Neste guia, você aprende a estrutura obrigatória, vê as diferenças entre os tipos de laudo e entende quais erros invalidam o documento.

O que é um laudo psicológico — e o que não é

O laudo psicológico é um documento técnico que comunica os resultados de uma avaliação psicológica realizada com o uso de instrumentos específicos (testes, escalas, entrevistas estruturadas).
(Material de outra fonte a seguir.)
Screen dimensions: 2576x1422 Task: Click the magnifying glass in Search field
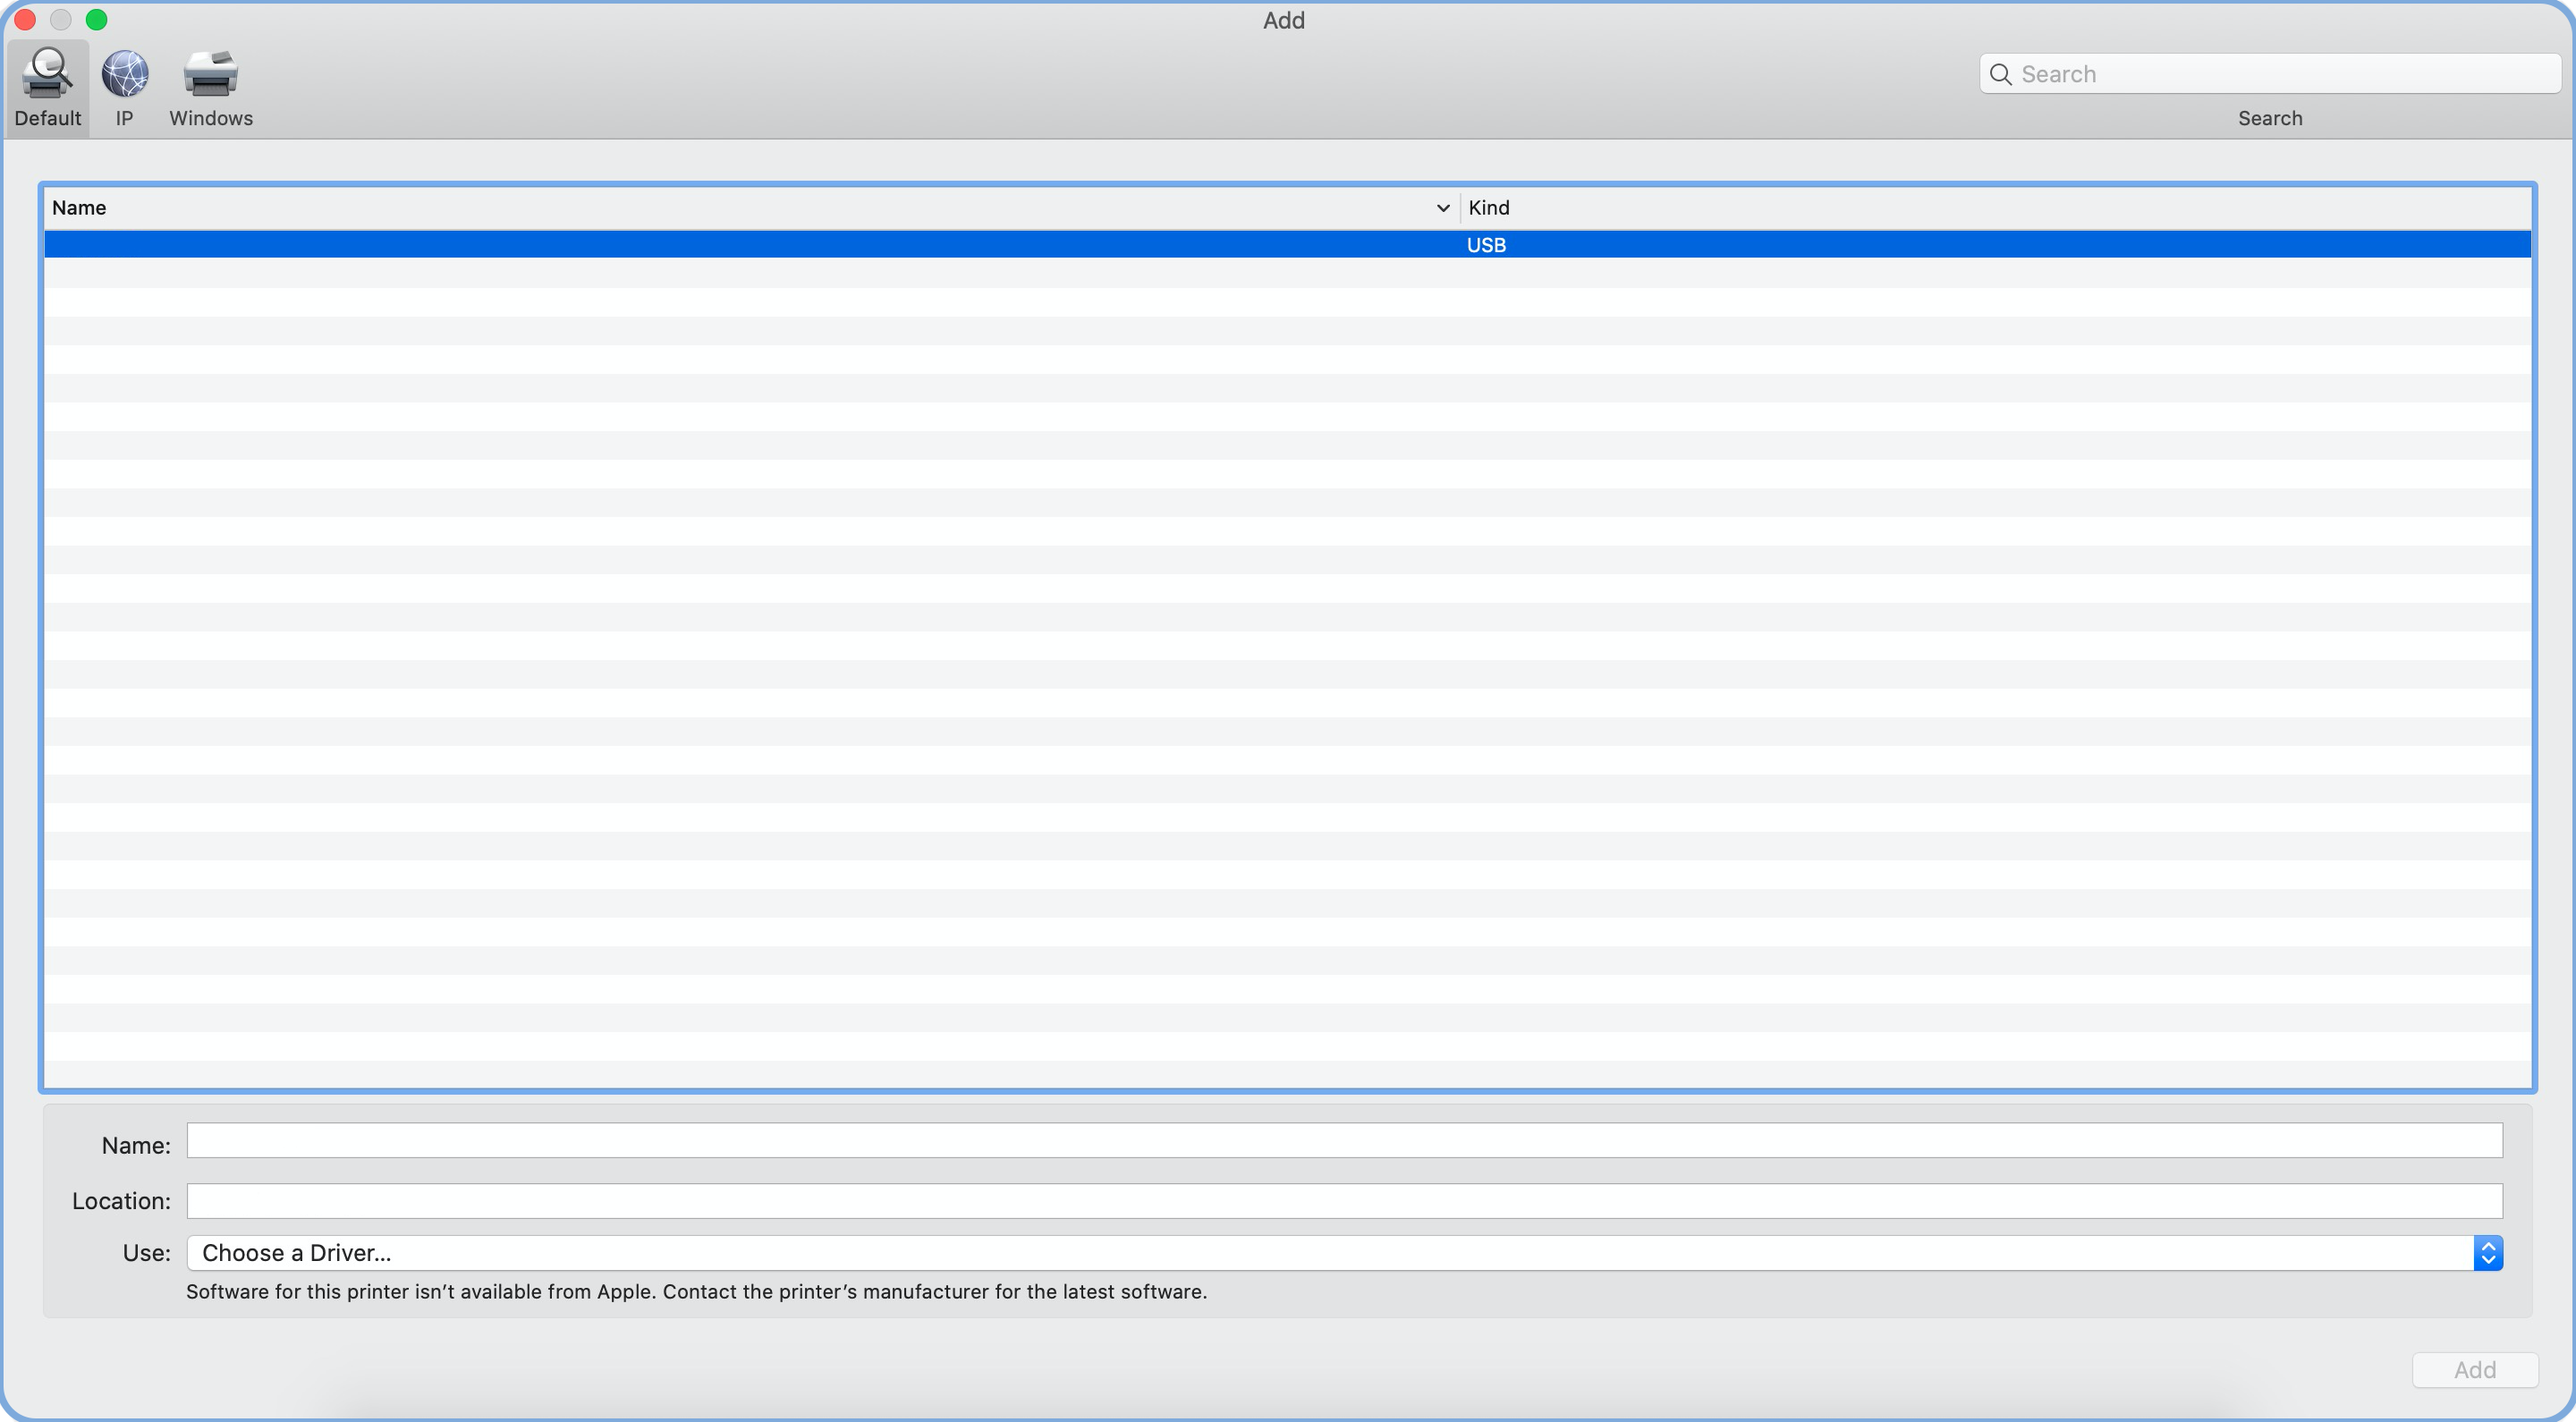(2000, 74)
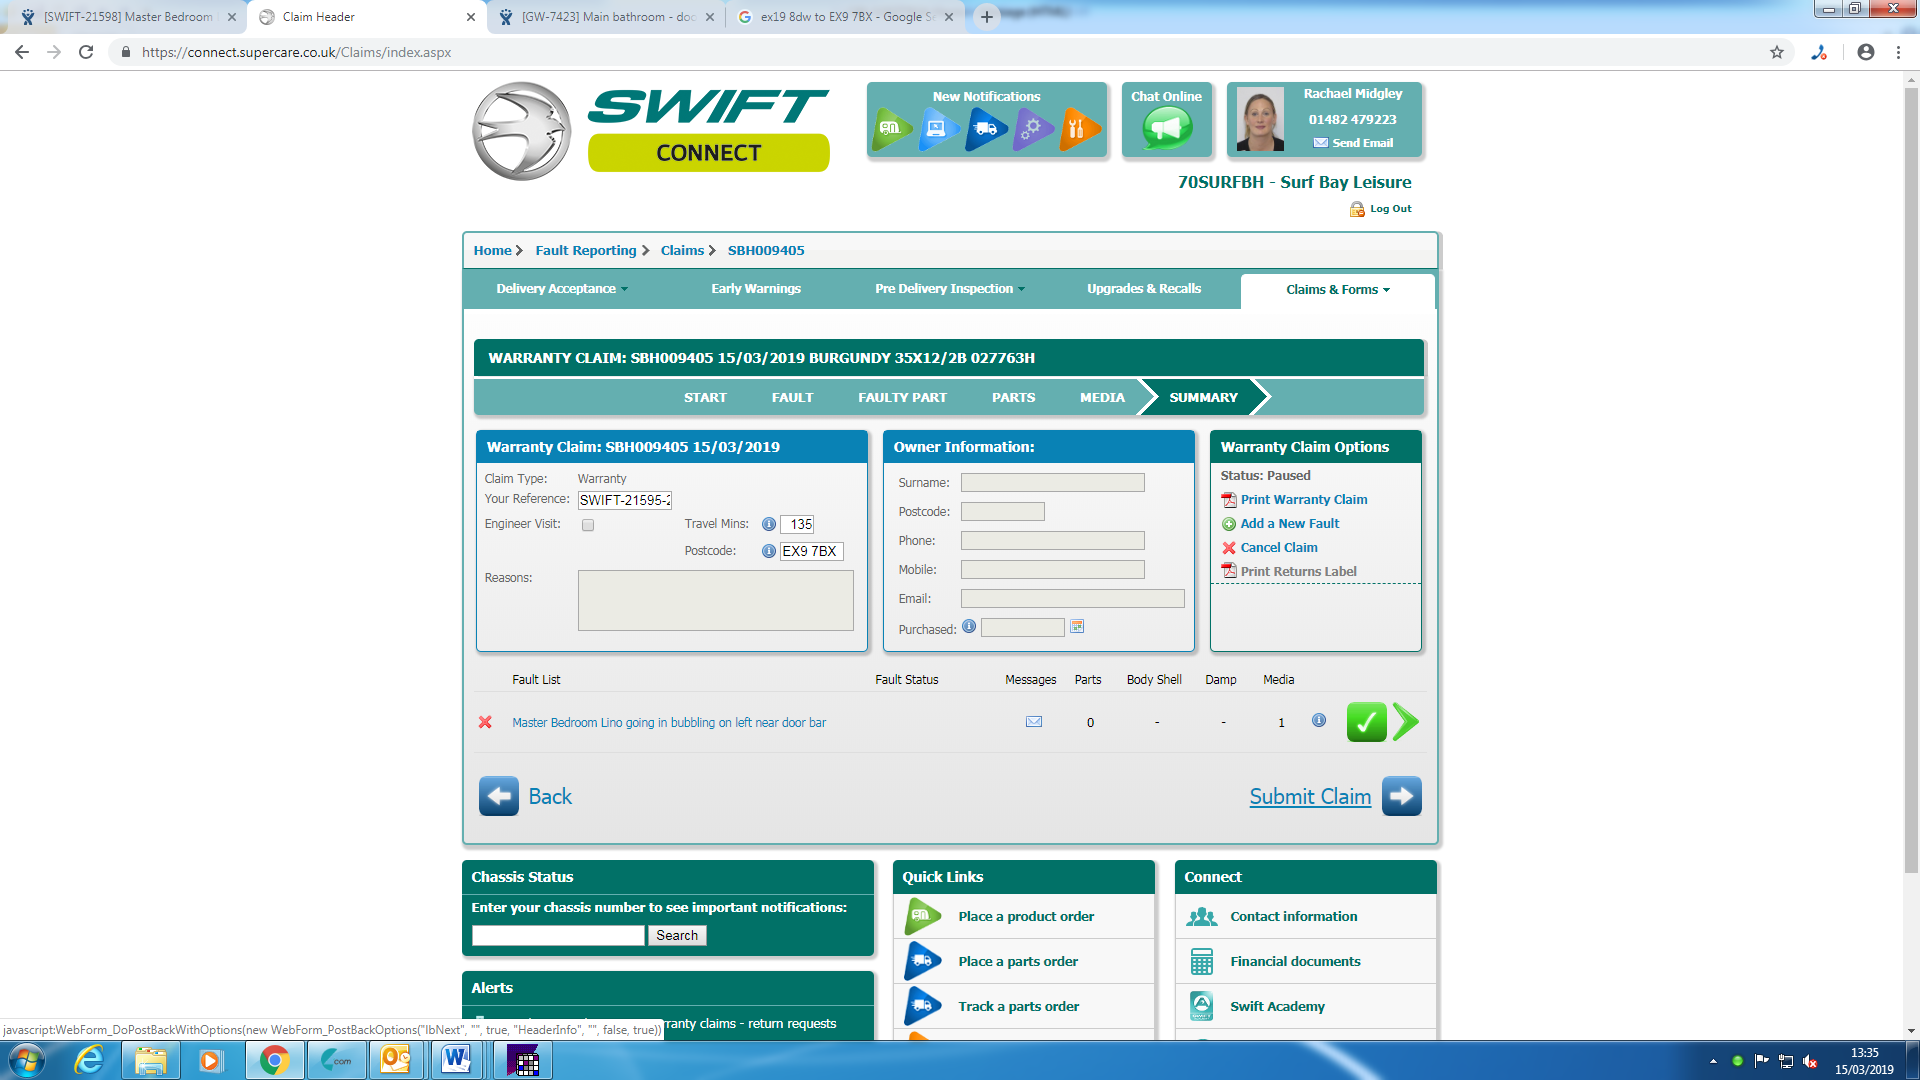
Task: Open the fault messages envelope icon
Action: pyautogui.click(x=1034, y=722)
Ele não é:

  • Um simples relatório de acompanhamento terapêutico
  • Um parecer de opinião clínica sem respaldo em avaliação formal
  • Uma declaração de comparecimento ou atestado de saúde mental

A Resolução CFP 006/2019 estabelece as diretrizes para a elaboração de documentos escritos em psicologia e divide os documentos em: declaração, atestado, relatório, parecer e laudo. O laudo se distingue por ser sempre baseado em avaliação psicológica formal e por ter estrutura específica regulamentada.

Quando emitir um laudo psicológico

O laudo é indicado quando há uma demanda formal de avaliação por parte de terceiros — geralmente uma instituição ou processo legal. As situações mais comuns incluem:

  • INSS e perícia previdenciária: avaliação de capacidade laboral, transtorno mental incapacitante
  • Poder Judiciário: vara de família (guarda, adoção), perito assistente em processos criminais, avaliação de vítimas
  • Concursos públicos e cargos especiais: aptidão psicológica para policiais, bombeiros, motoristas
  • Contexto escolar/NEE: avaliação de necessidades educacionais especiais, superdotação, TDAH para fins de adaptação curricular
  • Contexto organizacional: seleção para cargos de risco, investigação de incapacidade laboral

Importante: o psicólogo clínico que acompanha o paciente não deve ser o mesmo que emite o laudo em contextos judiciais ou periciais — há conflito de função entre terapeuta e avaliador.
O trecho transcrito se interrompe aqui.